目的：观察补肾益精方对外周血骨髓间充质干细胞在视网膜变性模型（RCS）大鼠视网膜募集及睫状神经营养因子（CNTF）分泌的影响，探讨补肾益精方治疗视网膜退行性病变的作用机制。方法：实验研究。采用尾静脉注射方式将1×107个GFP标记的骨髓间充质干细胞（GFP-MSCs）注射至3周龄RCS大鼠外周血，然后按随机数字表法分为蒸馏水组及补肾益精方（BSYJ）组，每组39只。注射后第1天开始分别采用蒸馏水及补肾益精方药液灌胃，正常SD大鼠作为对照组常规饲养。给药7 d、14 d及28 d时分别采用视网膜铺片、免疫荧光显微镜观察GFP-MSCs在视网膜的募集情况；实时荧光定量PCR及免疫荧光双染技术检测视网膜表达CNTF的情况；TUNEL法检测视网膜细胞凋亡情况；采用单因素方差进行数据分析。结果：给药7 d、14 d和28 d时，蒸馏水组GFP-MSCs的数目少于BSYJ组，其中给药28 d时，2 组差异有统计学意义（t=2.71，P=0.001）。给药7 d、14 d和28 d时，BSYJ组CNTF表达较蒸馏水组均明显增加，3 组差异有统计学意义（F=5.763，P=0.003；F=3.165，P=0.042；F=4.839，P=0.004）。给药7 d和28 d时，BSYJ组视网膜细胞凋亡率明显少于蒸馏水组，3组差异有统计学意义（F=0.002，P=0.001；F=0.307，P=0.004）。结论：补肾益精方能够促进外周血干细胞在视网膜上的募集以及促进CNTF的表达，这可能是补肾益精方延缓RCS大鼠视网膜细胞凋亡和病变进程的作用机制之一。

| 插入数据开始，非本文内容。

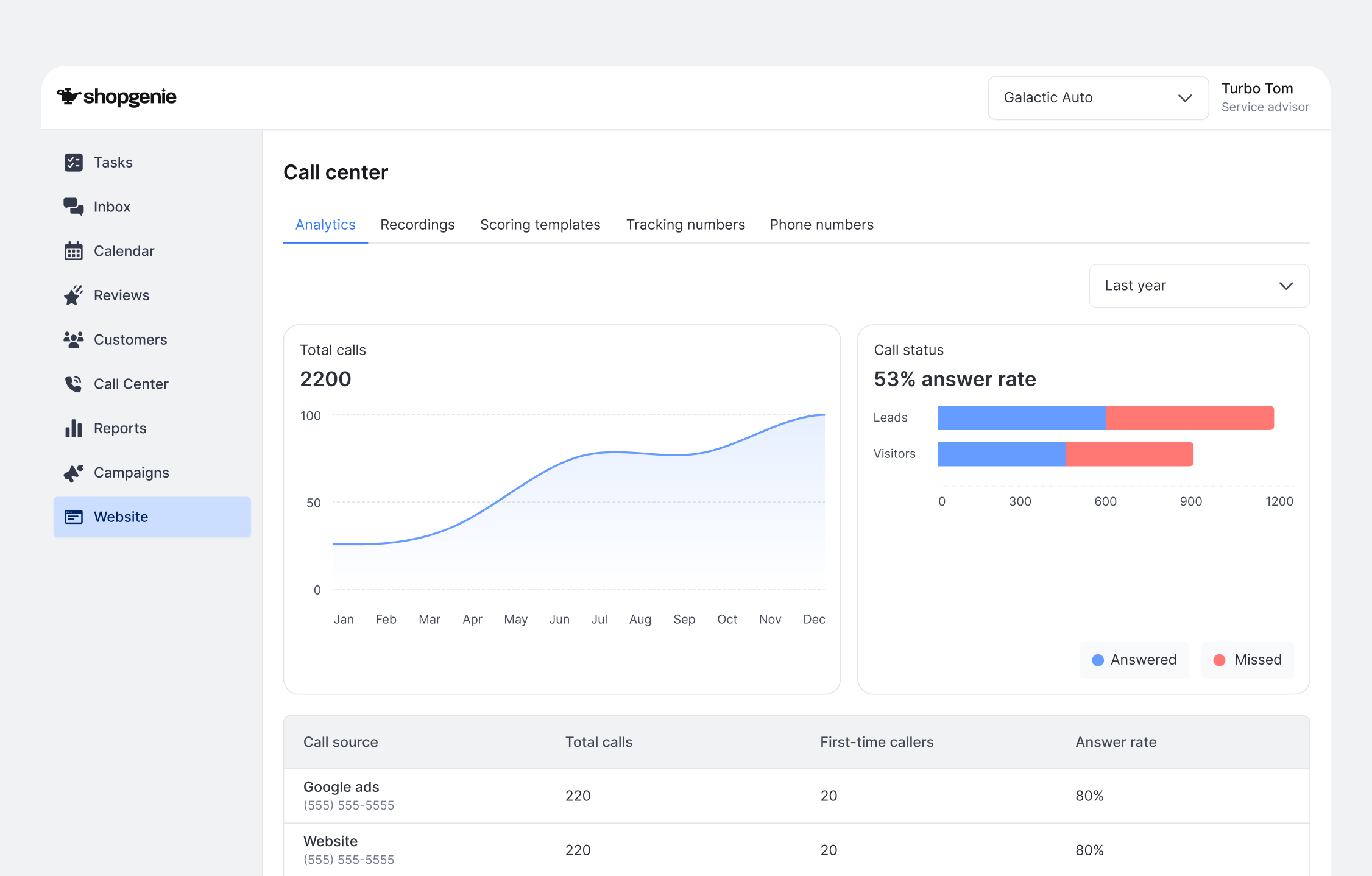Open Call Center via phone icon

coord(73,384)
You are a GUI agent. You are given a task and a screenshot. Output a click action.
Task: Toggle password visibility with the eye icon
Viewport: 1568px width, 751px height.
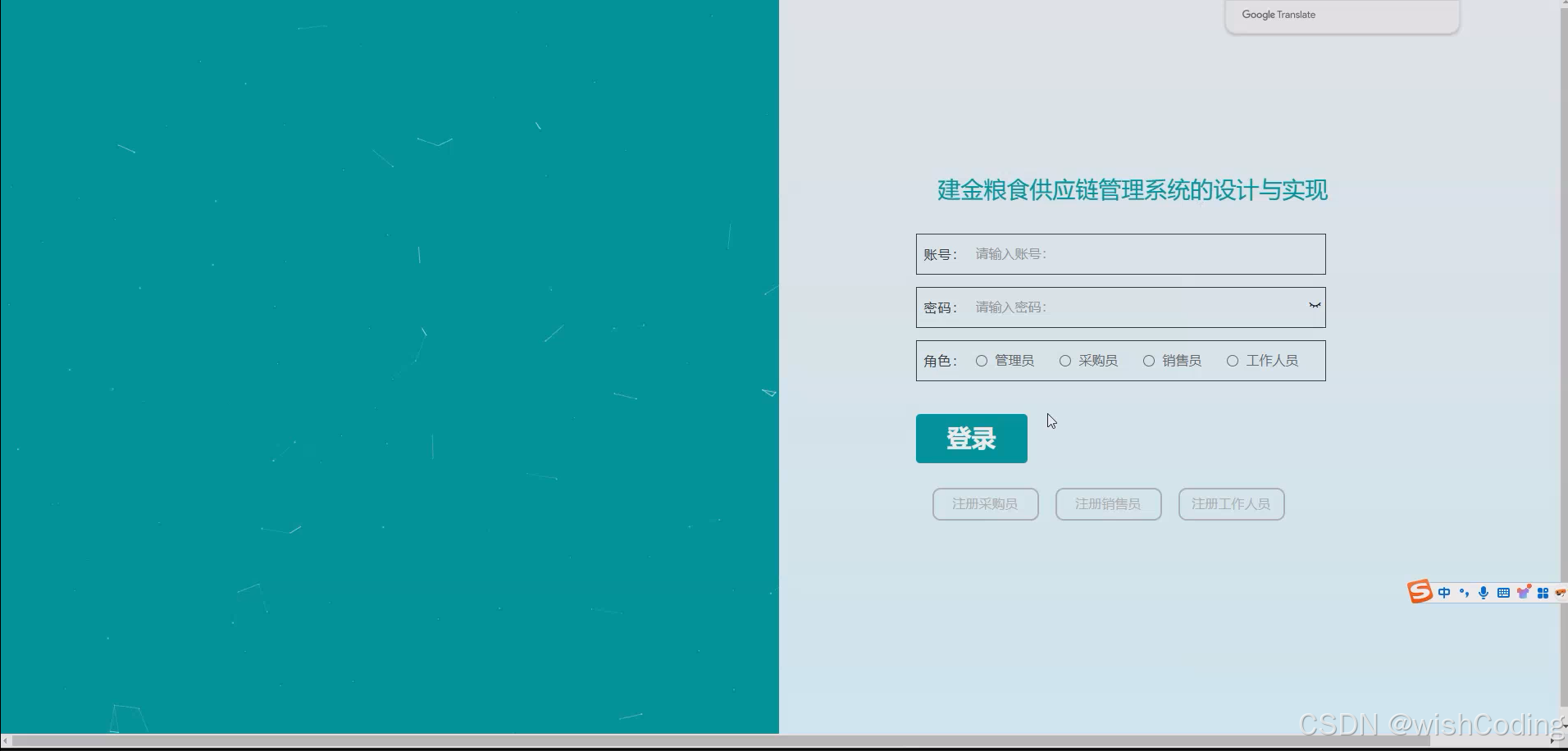[1313, 305]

Bu Shen Yi Jing Fang Recruitment of Peripheral Blood Stem Cells to the Retina of RCS Rats and Expression of Retinal Ciliary Neurotrophic Factor

Objective: To measure recruitment of bone marrow-derived mesenchymal stem cells from peripheral blood to the retina of royal college of surgeon (RCS) rats and the expression of ciliary neurotrophic factor (CNTF). We also investigated the mechanism by which Bu Shen Yi Jing Fang (BSYJ) could treat retinal degenerative diseases. Methods: This was an experimental study. RCS rats were injected with 1×107 green fluorescent protein- (GFP-) labeled bone marrow-derived mesenchymal stem cells (GFP-MSCs). The injected rats were assigned to a distilled water group or a BSYJ group according to selection from a random numbertable, and 39 rats in each group. Each rat in the respective groups was gavaged with either distilled water or BSYJ solution one day after injection. Normal SD rats were treated routinely as the control group. At 7, 14, and 28 days after treatment, retina flat mounts were prepared to assess the recruitment of GFP-MSCs to the retina. Quantitative polymerase chain reaction (Q-PCR) and immunofluorescence double labeling were used to determine the effect of BSYJ on expression of ciliary neurotrophic factor (CNTF) in the retina. Apoptosis of retinal cells was measured by the TUNEL method. Data were analyzed using ANOVA. Results: At 7, 14, and 28 days after treatment, the numbers of GFP-MSCs in the distilled water group were less than in the BSYJ group, and the difference was significant at 28 days (t =2.71, P=0.001). At 7, 14, and 28 days after treatment, CNTF mRNA expression in the BSYJ group was significantly higher than in the distilled water group (F=5.763, P=0.003; F=3.165, P=0.042; F=4.839, P=0.004). At 7 and 28 days after treatment, the apoptosis rate of retinal cells in BSYJ group was significantly less than in the distilled water group (F=0.002, P=0.001; F=0.307, P=0.004). Conclusions: BSYJ improved recruitment of peripheral blood stem cells to the retina and increased CNTF expression. The recruitment of stem cells by BSYJ may delay progression of retinal cell apoptosis and degeneration in RCS rats.